Convert the part of the material that opens with the line containing "Viewport: 1024px width, 585px" and closes with the line containing "click(x=428, y=352)" into a two-column CSV with the columns request and answer. Give one row for each request, put each value in a single quoted field, and replace line breaks with spaces.
# START OF DATASET EXTRACT
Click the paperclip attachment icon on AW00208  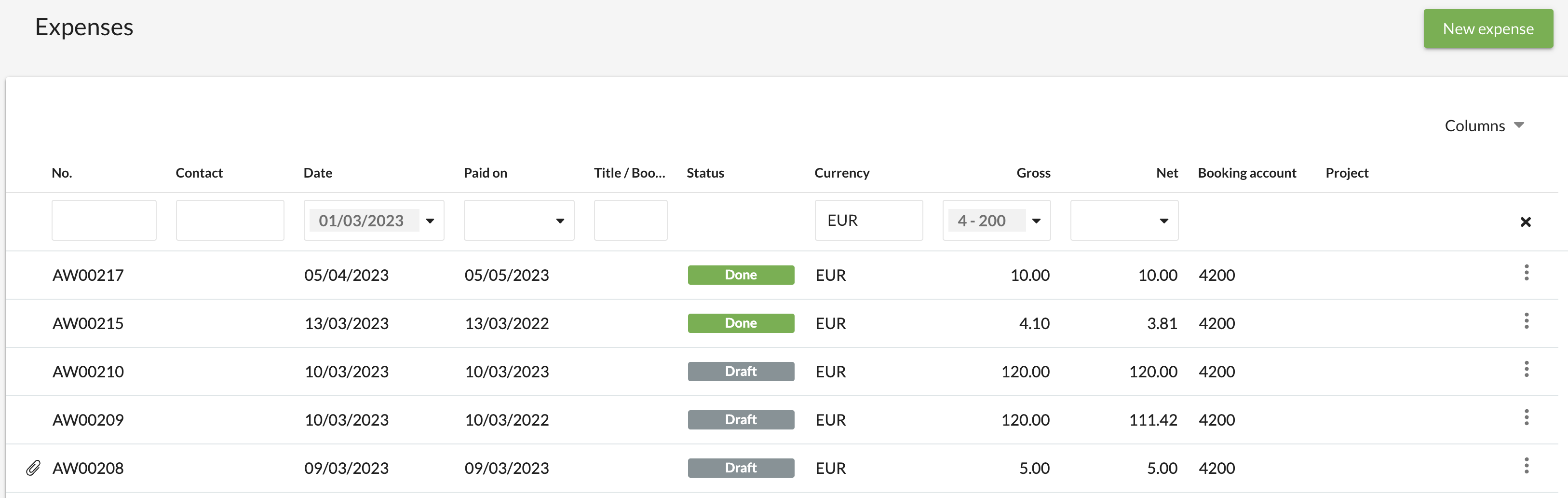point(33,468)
# END OF DATASET EXTRACT
# START OF DATASET EXTRACT
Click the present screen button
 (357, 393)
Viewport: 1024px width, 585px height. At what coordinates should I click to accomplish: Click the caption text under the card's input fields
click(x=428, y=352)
# END OF DATASET EXTRACT
FINISHED EXERCISE >>
request,answer
"Viewport: 1024px width, 585px height. At what coordinates should I click to accomplish: Click the caption text under the card's input fields","click(x=428, y=352)"